Over time it became clear he was more than a sports buddy, he was a true brother, a devoted son, a caring friend.
He wrote legal letters for my daughter in her battle with an ornery landlord. He gave real estate advice to my son before his first home purchase. He showed up at family weddings and funerals. My children called him “Uncle Andrew.”
When I contracted a bad case of COVID two years ago, he called me crying, wondering how his life would be if I died. I stifled my tears at the unspoken and likelier notion that I would be just as lost if he died first.
Sure enough, Sunday night, three days after his death, I broke down at the keyboard while trying to figure out this week’s fantasy baseball lineup.
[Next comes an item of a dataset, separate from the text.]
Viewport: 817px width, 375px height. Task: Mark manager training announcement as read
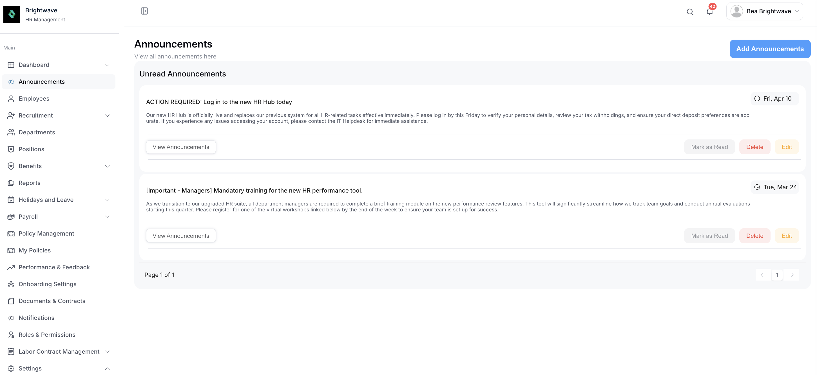(x=709, y=236)
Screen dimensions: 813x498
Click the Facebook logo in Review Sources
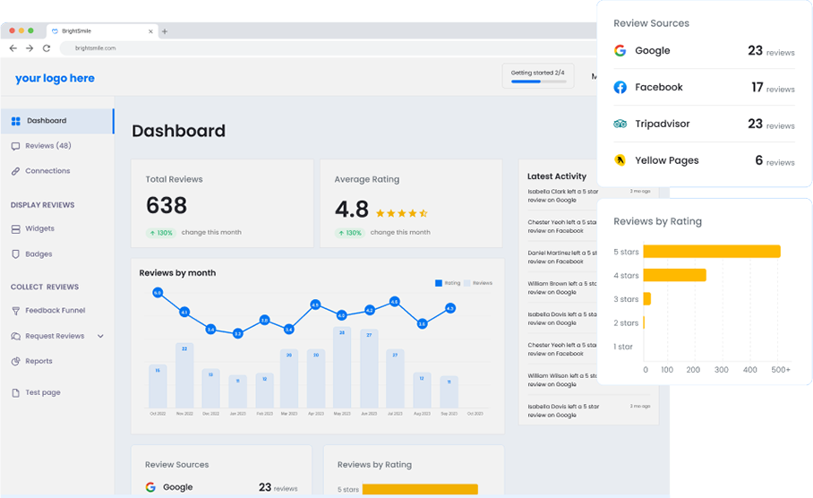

Our bond was indeed strongest around our fantasy league teams, named “Billfish” after a combination of my first name and Fishbein, Andrew’s last name by birth.
Billfish would spend hours over the phone in preparation for drafts, then hours afterward evaluating the picks. Billfish would text each other with every great or terrible performance by one of its players, and then loudly argue over whether to drop or trade that player.
We’ve done this together for more than 20 years in the same baseball and football leagues, and at the end of every season, whether we won a championship or finished in the cellar, we would always text each other the same thing, two words which will resonate with me always.
“Billfish Forever!”
What a game. Incredible game. Love you, bro.